While her story and her state is sad, I find it remarkable that a professed Christian who has had two abortions and ministers to others who have had abortions has never been faced with the doctrine of original sin. She has never come face-to-face with her own badness and with the overwhelming, inherent badness of others. She staggers under the weight of learning that all human beings are conceived as guilty sinners before God and the necessary implications of this. Yet this is hardly a new teaching and is not something that only a select few Christians believe. It is theology that is not far from the very core of the Christian faith. A person who does not understand original sin cannot truly understand anything else. How can we understand the cross, the atonement, without first properly understanding sin?
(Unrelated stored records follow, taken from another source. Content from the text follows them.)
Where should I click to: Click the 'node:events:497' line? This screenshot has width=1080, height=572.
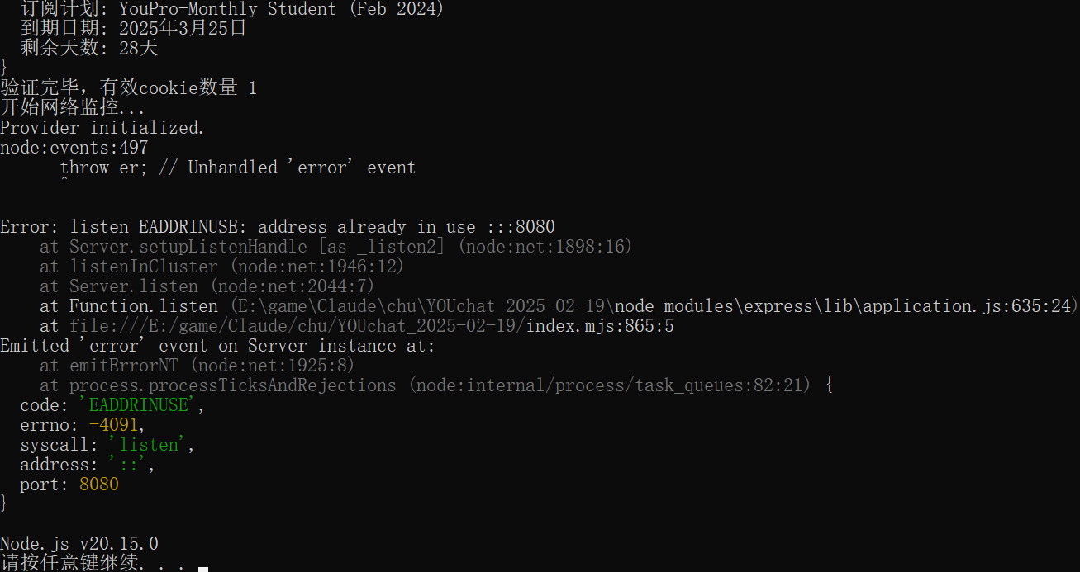tap(74, 148)
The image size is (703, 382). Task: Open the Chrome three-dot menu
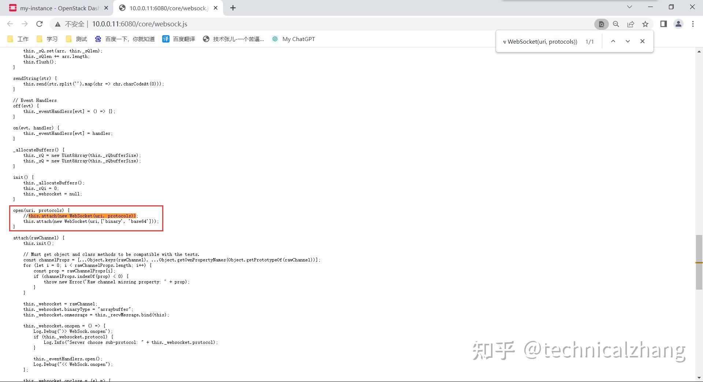click(693, 24)
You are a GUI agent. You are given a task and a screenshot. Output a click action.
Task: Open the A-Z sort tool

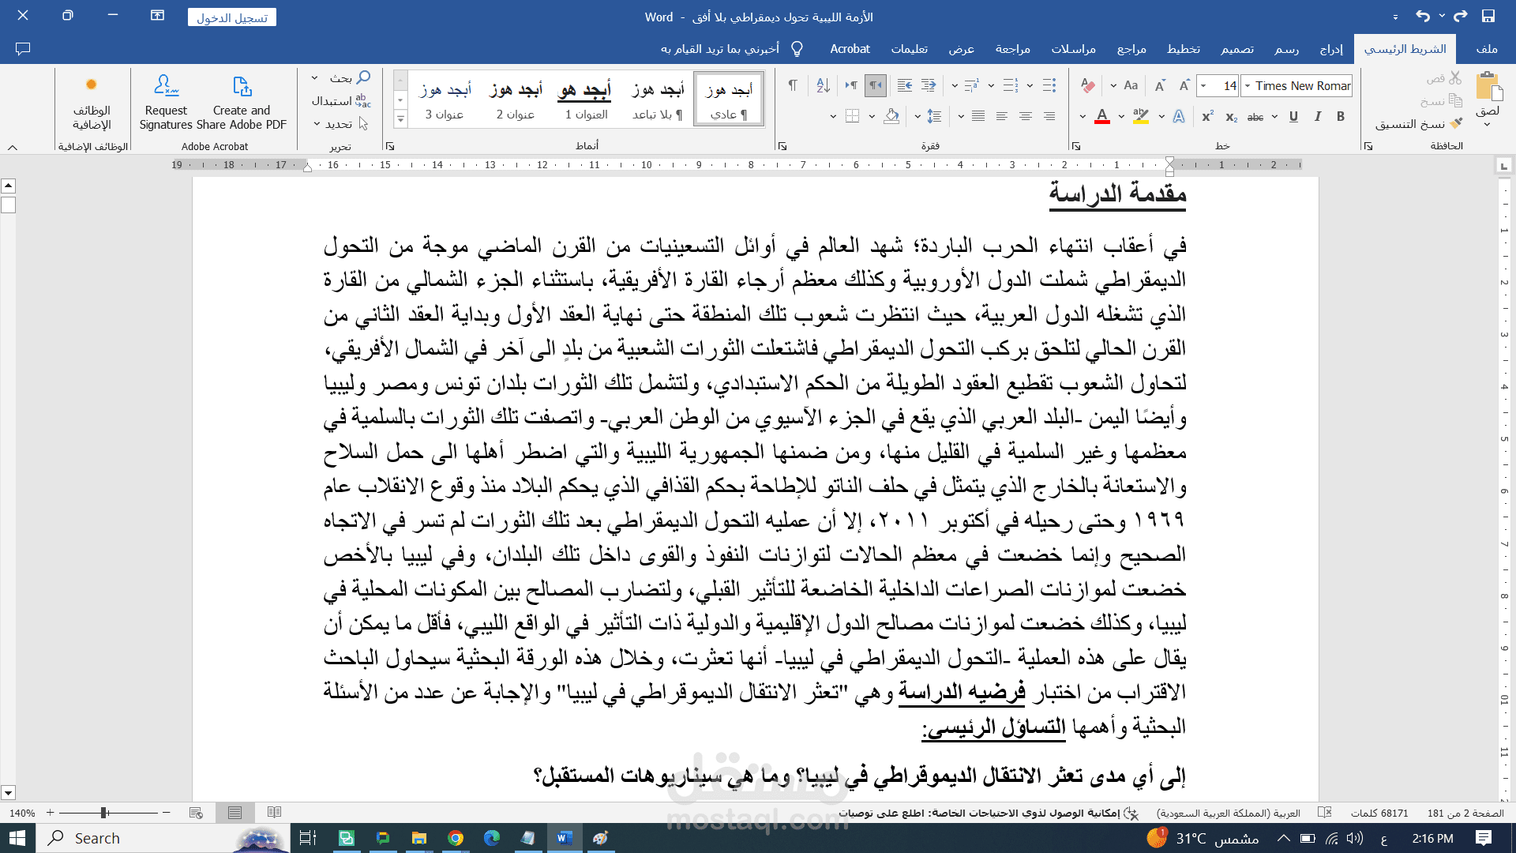(x=823, y=85)
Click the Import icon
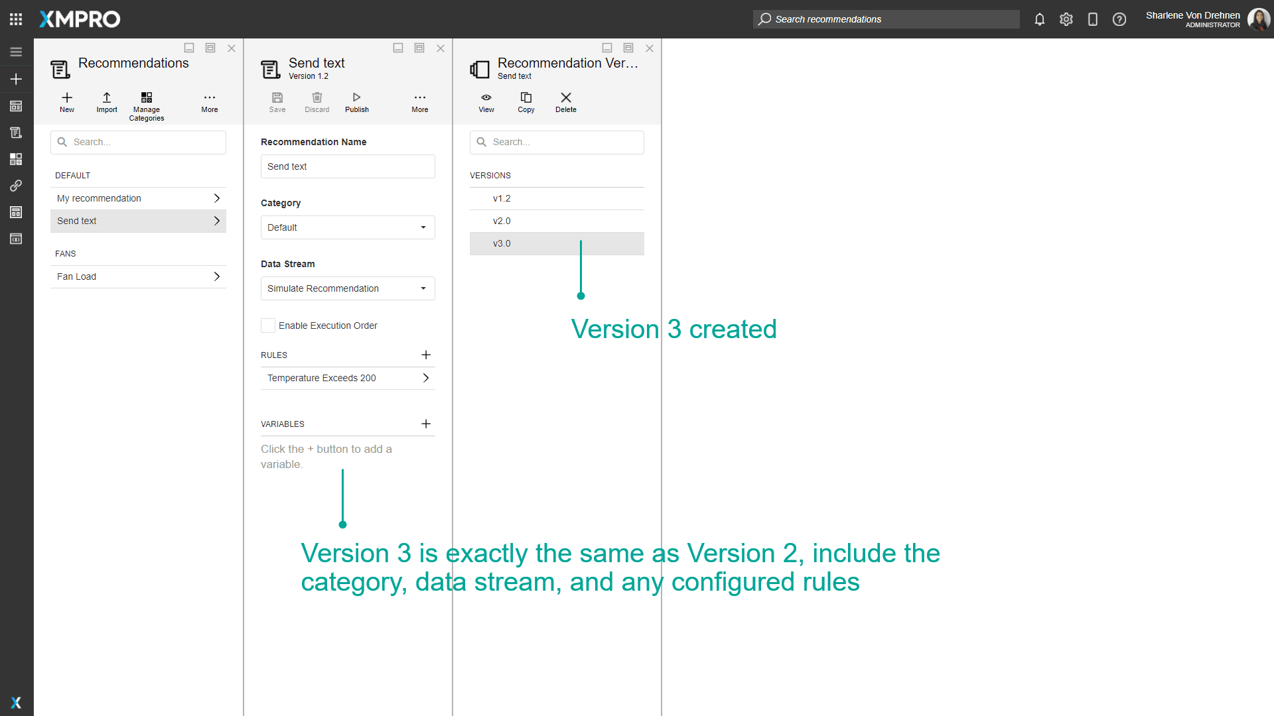The width and height of the screenshot is (1274, 716). click(106, 98)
What’s even more sad is the fact that her hope has ultimately been placed in her babies being in heaven. For her to be thrown back into this “hell hole” means that she’d been finding peace in spite of her sin, not because of the finished work of Christ on her behalf. Her peace, such that it was, was built on the shaky foundation of God taking care of her babies. What we see is that she is still ultimately carrying the guilt of her sin. As my friend Julian said when I discussed this with him, “She needs a bigger cross, not just an assurance that her babies are in heaven.” And that is exactly what she needs! She needs a cross that can both forgive her and give her the assurance that God’s ways are best; she needs assurance of forgiveness that comes through Christ’s completed work there at Calvary.

It is interesting to think as well about how her pastors and counselors must have helped her think through this issue. The easy way is to give pat answers and quick lines about David’s baby being in heaven and about God being a God of grace. There may be arguments to make along those lines, but they can only provide so much comfort. The much harder—but cross-centered—way is to point her to the cross for the forgiveness of her sins (regardless of whether or not her babies are in heaven). As Julian said, “She needs to own that guilt and that possibility, then cast it on the cross of Jesus. Then, take her back and show her the cross again, and the grace and goodness and kindness and mercy of God and teach her to hope in that, not in some obscure verses that may imply some hope for the salvation of babies.” It is here, at the cross, that she can properly own her guilt and then cast it on the cross; it is here at the cross that she can receive forgiveness—true forgiveness; it is here at the cross that she can crawl out of that religious hell hole and know that she stands righteous before God, believing that his ways are always best.